Your objective: From the data below, copy each line that includes the word "scrollbar".

Collected data entries:
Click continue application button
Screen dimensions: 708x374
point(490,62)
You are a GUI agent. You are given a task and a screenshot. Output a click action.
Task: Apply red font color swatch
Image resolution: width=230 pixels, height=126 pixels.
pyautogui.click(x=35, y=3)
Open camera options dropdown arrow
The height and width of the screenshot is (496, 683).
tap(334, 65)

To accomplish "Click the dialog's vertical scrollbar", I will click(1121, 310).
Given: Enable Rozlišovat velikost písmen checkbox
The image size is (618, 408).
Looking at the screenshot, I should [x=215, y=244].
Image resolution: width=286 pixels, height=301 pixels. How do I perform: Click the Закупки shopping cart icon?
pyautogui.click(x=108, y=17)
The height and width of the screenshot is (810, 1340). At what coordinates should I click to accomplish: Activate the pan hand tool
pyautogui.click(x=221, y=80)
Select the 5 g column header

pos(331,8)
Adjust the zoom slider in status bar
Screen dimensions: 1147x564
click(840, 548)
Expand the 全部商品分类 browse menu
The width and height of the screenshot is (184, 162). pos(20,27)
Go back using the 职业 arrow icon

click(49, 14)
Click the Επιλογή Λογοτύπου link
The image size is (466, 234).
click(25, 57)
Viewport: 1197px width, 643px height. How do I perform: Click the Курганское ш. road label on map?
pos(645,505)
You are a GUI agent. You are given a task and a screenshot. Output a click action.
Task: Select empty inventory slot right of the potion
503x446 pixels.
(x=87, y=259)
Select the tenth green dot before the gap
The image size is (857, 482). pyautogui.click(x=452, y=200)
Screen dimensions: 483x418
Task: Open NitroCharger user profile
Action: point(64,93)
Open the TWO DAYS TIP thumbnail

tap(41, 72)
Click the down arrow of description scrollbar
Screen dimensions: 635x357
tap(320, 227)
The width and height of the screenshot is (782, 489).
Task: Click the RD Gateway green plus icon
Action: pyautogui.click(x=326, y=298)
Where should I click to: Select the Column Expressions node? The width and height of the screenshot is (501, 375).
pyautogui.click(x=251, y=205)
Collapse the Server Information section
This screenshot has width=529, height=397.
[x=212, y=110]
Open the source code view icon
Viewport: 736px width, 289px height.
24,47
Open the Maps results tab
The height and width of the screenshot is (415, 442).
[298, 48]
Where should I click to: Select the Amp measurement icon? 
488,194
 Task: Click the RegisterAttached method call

Task response:
To accomplish "Click the dialog's vertical scrollbar", I will click(1121, 310).
Click the down arrow of description scrollbar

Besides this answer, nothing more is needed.